2) The build system/package manager tool (i.e. "cargo") is really nice.   It's great that there's a standardised system built into the whole ecosystem that defines a standardised way of getting everything to work with everything else. So far, I've found this thing really nice (AND it helps you set up the initial directory, complete with all git settings too!).

Other cool things about it include the fact that it helps you build + run your projects ("cargo build" (to just build), or "cargo run" to build and run). It can also call a C-compiler to compile C-defined modules, and the builds are generally really fast.

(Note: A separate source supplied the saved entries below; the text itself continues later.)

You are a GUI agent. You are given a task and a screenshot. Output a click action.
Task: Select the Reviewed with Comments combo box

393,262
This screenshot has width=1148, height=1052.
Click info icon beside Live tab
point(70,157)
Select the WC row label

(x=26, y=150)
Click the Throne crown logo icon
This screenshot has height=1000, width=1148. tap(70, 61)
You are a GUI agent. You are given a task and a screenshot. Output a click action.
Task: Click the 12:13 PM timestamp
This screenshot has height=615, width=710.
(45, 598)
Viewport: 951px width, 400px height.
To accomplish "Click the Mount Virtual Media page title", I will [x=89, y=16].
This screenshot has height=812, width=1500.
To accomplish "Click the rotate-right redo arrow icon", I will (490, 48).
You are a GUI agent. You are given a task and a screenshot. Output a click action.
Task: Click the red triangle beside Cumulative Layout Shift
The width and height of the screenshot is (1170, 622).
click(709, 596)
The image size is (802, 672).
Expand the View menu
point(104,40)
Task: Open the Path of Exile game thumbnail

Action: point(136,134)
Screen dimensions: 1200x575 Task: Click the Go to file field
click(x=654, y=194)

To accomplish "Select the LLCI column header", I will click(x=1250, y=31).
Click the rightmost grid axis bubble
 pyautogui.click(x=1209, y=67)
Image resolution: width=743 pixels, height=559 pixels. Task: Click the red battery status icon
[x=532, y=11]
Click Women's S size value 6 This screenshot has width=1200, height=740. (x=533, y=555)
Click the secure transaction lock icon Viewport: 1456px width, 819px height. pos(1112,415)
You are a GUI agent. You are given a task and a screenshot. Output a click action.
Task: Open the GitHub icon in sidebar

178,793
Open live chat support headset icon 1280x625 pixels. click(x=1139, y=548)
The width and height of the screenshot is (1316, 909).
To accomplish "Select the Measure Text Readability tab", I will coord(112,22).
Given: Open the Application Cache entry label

3)  The module system is really weird and confusing. - One of the few big warts I've encountered so far is that the module system is really hard to understand. All I want to do is just split some functions out into two different files, and then import those back into the main file as separate named modules. However, despite ready the sections on this stuff multiple times, and experimenting quite a bit, I still haven't managed to figure this out. Argh!  (And looking at the way that other Rust projects handle this is proving that this is still a very confusing aspect that's really hard to understand, and introduces a whole new class of confusing ways to screw you over in the future).

Overall impressions:
Overall, Rust is an interesting language, which occupies an interesting niche with some interesting features and nice supporting tooling. However, the language does has a whole bunch of rather scary warts/quirks that can be a bit offputting...

Then again, we can at least be thankful that the code written in this language is generally readable  (as opposed to *cough* *cough* Objective-C, which I absolutely cannot manage to parse and comprehend... that language is an abomination of confusing, unparsable syntax!)